## ARTICLE
····················

Faire société avec ses opposant∙es

Peinture abstraite de Tarfa Fahad
Peinture abstraite de Tarfa Fahad

Le philosophe politique John Rawls définit le concept de société comme étant une « association d’associations », soulignant par là —et de manière plutôt éloquente, je trouve— que nous ne pouvons nous attendre, dans nos sociétés pluralistes contemporaines, à ce que tout le monde s’entende sur un seul et unique mode de vie, mais que cela ne nous empêche pas de nous reconnaître mutuellement comme faisant partie d’un ensemble plus large de coopération. En d’autres mots, il y aura toujours des divergences profondes sur des questions morales et sociales, mais peut-être pas sur le fait que nous avons besoin des uns et des autres pour continuer à vivre en société.

Est-ce que même ce lien social minimal est mis à mal par les temps qui courent ? Il est devenu un lieu commun que de dire que nous assistons à une fissure du tissu social, au point où de nombreux groupes en viennent à se demander si le camp opposé peut encore légitimement faire partie de la société tant celui-ci n’est pas respectable et commet des atrocités inacceptables. Cette fracture sociale est loin d’être nouvelle, mais elle est peut-être amplifiée par les réseaux sociaux et les différents algorithmes du web favorisant les chambres d’échos de part et d’autre, entraînant une polarisation et une radicalisation des différentes positions. Que ce soit le clivage politique gauche-droite traversant la plupart des sociétés, ou encore les tensions entre un mouvement social et les personnes y étant opposées ou simplement indifférent∙es (pour citer un exemple, plusieurs des lecteurs∙trices ici connaissent bien les rapports entre véganes et non-véganes… ou encore entre véganes !), entre confessions religieuses ou groupes nationaux, ou lorsque des personnes en viennent à adhérer à des théories du complot, il semble que bien des choses nous divisent et mettent en doute notre capacité à collaborer et à garder des liens.

····················

## DONNÉES FOURNIES
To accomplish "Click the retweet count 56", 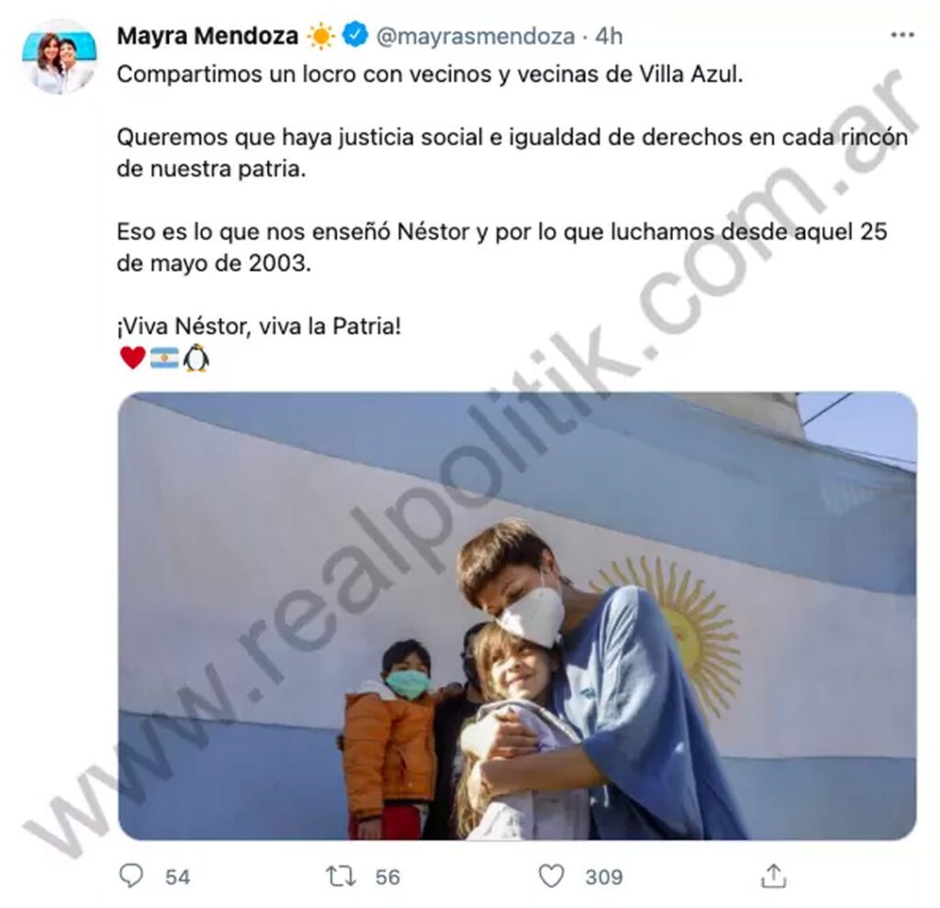I will (387, 878).

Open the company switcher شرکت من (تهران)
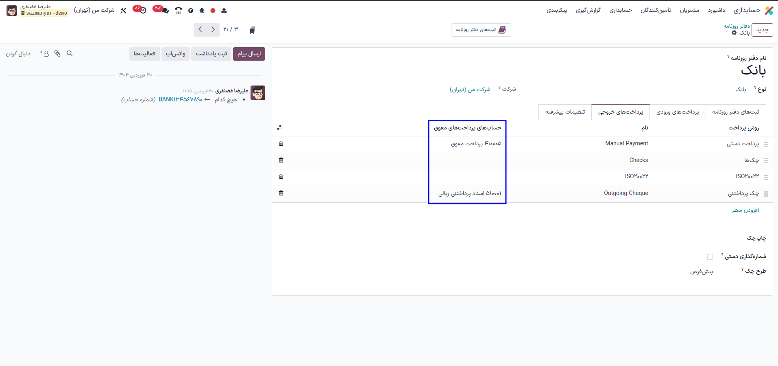pos(94,10)
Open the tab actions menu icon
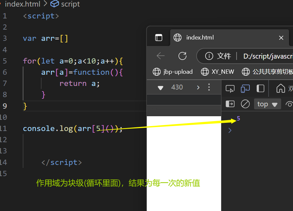This screenshot has width=293, height=211. click(159, 38)
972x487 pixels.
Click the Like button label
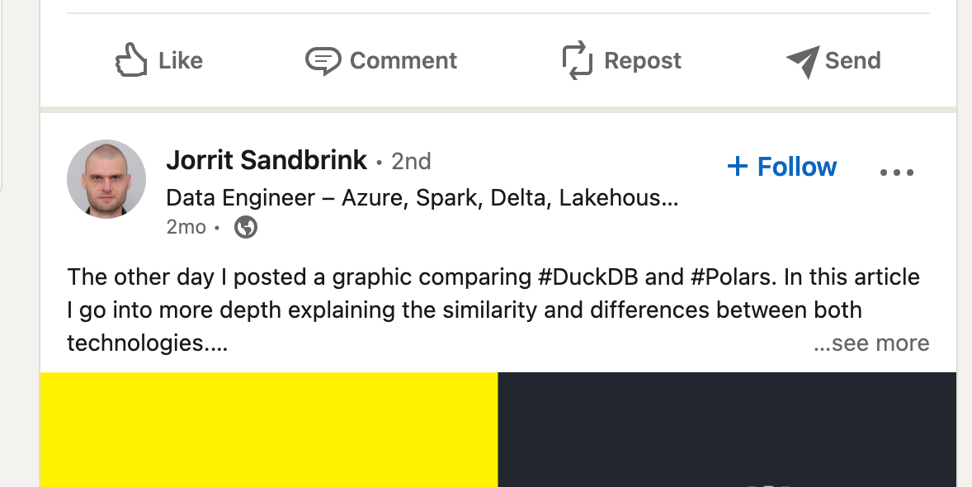coord(180,60)
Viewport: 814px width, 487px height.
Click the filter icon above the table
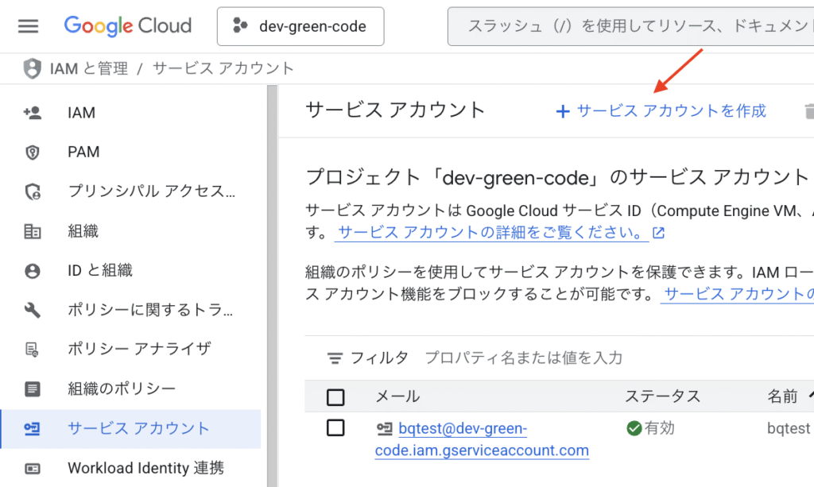(335, 358)
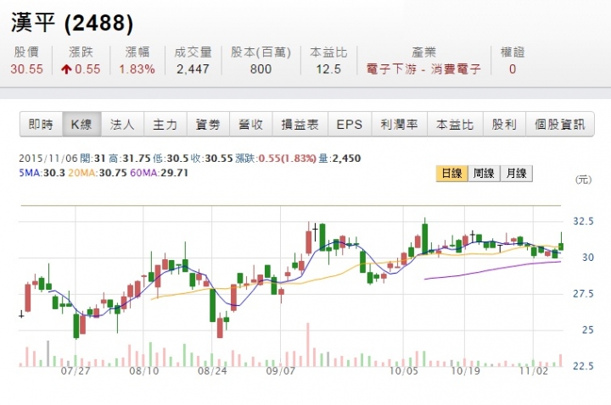Viewport: 611px width, 405px height.
Task: View the 資券 margin tab
Action: tap(208, 125)
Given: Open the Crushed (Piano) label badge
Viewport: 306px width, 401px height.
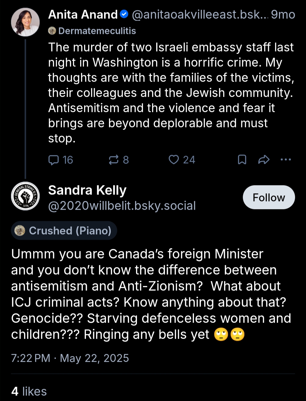Looking at the screenshot, I should pyautogui.click(x=64, y=230).
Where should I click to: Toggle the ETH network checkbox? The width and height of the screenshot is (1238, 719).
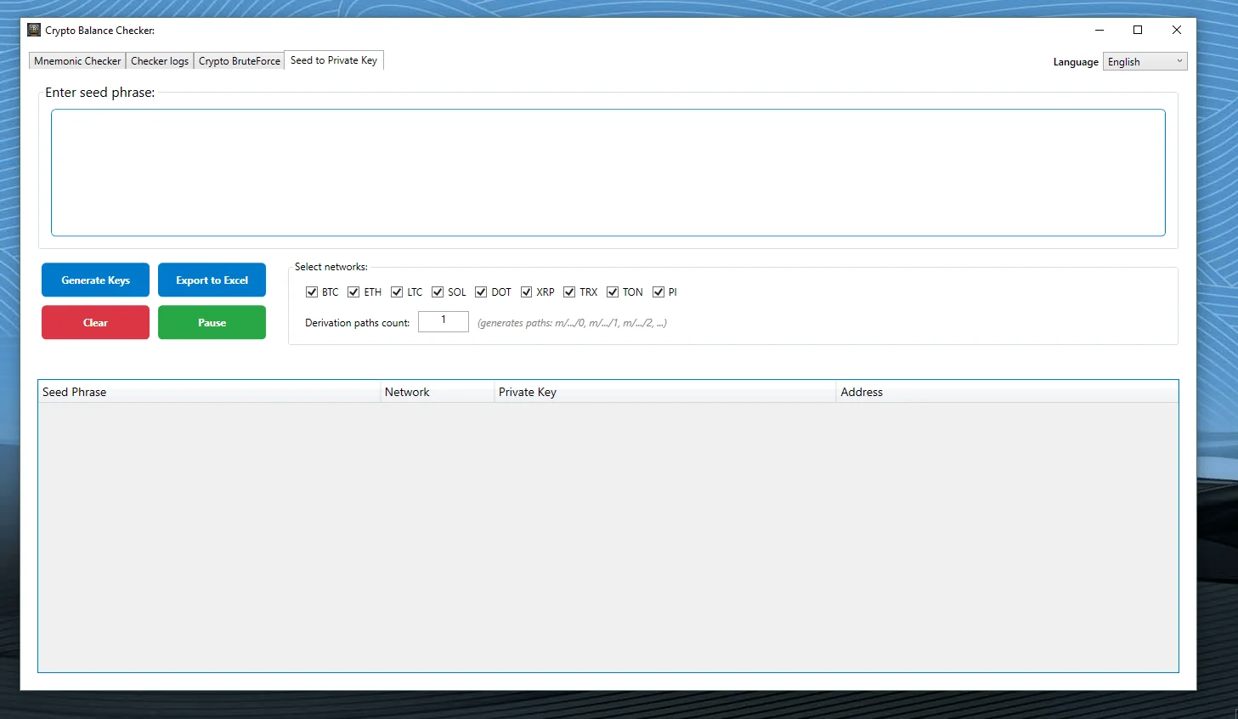coord(354,292)
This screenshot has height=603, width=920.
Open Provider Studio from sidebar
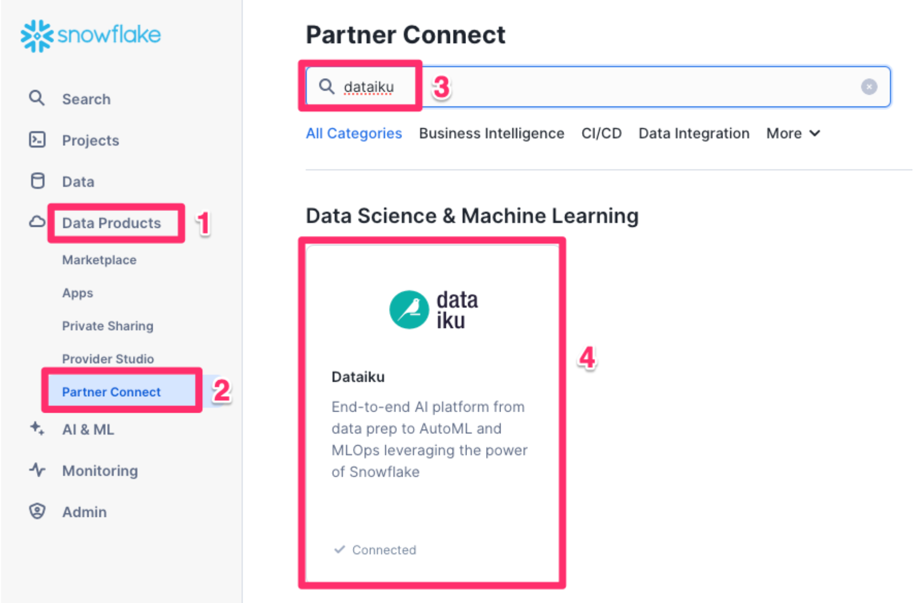[108, 359]
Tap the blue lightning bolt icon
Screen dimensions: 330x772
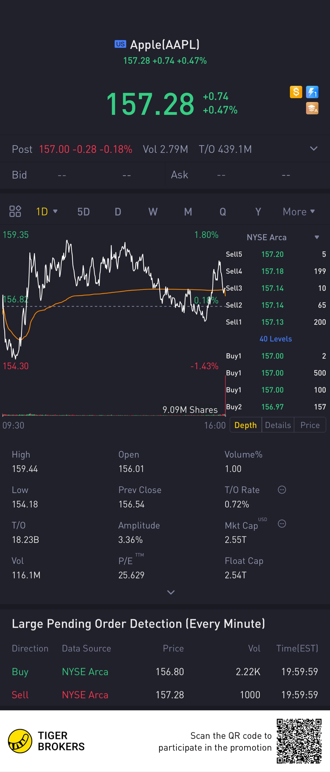click(x=312, y=92)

····················

## TÂCHE À RÉALISER
Poursuivez, s'il vous plaît, l'article sur le fait de faire société avec ses opposant∙es à partir de sa dernière phrase.

## RÉSULTAT DE LA TÂCHE
C’est ainsi que, confronté∙es à une personne ne partageant pas nos valeurs et principes fondamentaux, on en vient à être inconfortables, à développer une mauvaise opinion d’elle et à éviter sa compagnie. Il devient même tentant de vouloir lui accoler des épithètes péjoratives, à caricaturer ses positions, ses arguments, voire à dénigrer ses qualités morales — si elle pense telle chose, n’est-elle pas au fond une mauvaise personne ? À un certain point, celle-ci devient à nos yeux une étrangère morale, c’est-à-dire qu’on semble évoluer dans un univers moral différent du nôtre et que ses croyances et actions nous paraissent tout simplement dénuées de sens. Et on sait combien la pente glissante de l’exclusion, de la stigmatisation, voire de l’agressivité et de la violence, se pointe du moment que certains groupes sont considérés étrangers — phénomène que l’on appelle en anglais l’otherization, ou en français l’altérisation, soit le fait de considérer ces individus comme étant essentiellement des Autres, ne faisant pas partie du Nous.

Je pose donc la question : pourquoi nous éloignons-nous les uns des autres aussitôt qu’il y a des divergences morales et politiques ?

On peut bien avoir des convictions morales profondes et croire que les autres n’étant pas en accord avec nous sont dans le tort et font du mal. Mais pourquoi cela nous mène si souvent à rejeter ces personnes et à caricaturer tout ce qu’elles pensent ? J’ai envie de croire que d’autres voies sont possibles, que nous pouvons continuer à être ami∙es, des concitoyen∙nes qui peuvent se parler et se respecter, et que nous pouvons garder un lien malgré nos désaccords — sans nier ces désaccords pour autant, mais plutôt en ne réduisant pas la relation à ceux-ci. Même lorsqu’une personne endosse des idées que nous abhorrons et que nous trouvons socialement dangereuses, j’ai envie de croire que non seulement le lien mérite d’être préservé mais qu’on a encore de plus fortes raisons de le préserver. C’est une chose que de bâtir un mouvement social et de s’allier avec des personnes partageant nos valeurs, mais nous perdons aussi beaucoup à cesser de nourrir des liens avec des personnes n’étant pas comme nous.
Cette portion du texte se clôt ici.